-- Aim of the exercise --
Using the data below, tally the lines that include the string "accomplish". Only the number is wanted.

Pixel coordinate grounding data
——————
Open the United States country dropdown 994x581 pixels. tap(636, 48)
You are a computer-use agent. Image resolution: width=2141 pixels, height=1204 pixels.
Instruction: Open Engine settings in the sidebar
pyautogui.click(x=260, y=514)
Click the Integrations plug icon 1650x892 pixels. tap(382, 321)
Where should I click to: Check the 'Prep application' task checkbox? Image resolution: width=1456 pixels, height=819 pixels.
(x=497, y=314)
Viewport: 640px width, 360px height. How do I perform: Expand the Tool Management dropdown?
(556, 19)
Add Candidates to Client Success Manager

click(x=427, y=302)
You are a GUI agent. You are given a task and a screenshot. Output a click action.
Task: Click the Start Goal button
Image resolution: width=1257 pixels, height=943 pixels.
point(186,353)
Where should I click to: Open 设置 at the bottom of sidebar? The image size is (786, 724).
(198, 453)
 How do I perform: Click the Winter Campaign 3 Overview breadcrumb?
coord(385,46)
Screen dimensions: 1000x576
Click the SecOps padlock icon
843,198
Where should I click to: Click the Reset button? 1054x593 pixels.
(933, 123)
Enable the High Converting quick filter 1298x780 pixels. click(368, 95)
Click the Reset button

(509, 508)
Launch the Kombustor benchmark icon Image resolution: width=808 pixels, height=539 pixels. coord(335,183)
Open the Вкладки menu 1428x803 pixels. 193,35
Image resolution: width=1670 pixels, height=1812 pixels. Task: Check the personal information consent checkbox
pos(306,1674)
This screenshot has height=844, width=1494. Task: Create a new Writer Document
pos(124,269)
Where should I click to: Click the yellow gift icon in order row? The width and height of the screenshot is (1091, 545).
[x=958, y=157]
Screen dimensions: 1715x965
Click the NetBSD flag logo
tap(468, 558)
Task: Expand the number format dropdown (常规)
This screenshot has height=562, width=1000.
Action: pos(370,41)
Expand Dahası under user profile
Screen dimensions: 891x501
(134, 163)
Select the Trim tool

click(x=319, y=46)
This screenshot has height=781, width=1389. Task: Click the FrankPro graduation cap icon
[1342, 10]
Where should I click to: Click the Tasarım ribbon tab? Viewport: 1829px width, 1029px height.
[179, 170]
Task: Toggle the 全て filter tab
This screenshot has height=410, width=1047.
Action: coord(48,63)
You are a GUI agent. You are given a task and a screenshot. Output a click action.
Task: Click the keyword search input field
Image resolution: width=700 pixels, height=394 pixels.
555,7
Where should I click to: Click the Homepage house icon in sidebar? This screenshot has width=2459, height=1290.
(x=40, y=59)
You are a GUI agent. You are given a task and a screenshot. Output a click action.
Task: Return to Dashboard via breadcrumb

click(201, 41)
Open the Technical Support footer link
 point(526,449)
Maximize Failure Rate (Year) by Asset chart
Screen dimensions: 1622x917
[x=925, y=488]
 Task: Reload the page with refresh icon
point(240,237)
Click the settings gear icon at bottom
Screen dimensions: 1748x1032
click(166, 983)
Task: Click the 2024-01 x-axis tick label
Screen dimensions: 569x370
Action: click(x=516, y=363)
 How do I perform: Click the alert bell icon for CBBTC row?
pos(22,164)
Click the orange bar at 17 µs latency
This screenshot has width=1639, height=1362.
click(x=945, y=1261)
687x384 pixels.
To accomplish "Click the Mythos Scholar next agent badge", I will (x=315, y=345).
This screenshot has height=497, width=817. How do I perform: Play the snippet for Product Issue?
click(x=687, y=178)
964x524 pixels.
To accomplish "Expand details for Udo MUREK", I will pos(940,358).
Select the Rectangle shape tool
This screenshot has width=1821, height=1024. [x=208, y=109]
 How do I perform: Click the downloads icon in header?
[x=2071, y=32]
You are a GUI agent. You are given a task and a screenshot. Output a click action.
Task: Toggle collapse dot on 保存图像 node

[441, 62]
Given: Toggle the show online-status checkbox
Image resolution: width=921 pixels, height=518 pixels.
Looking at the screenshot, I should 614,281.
——————
-- Your solution --
2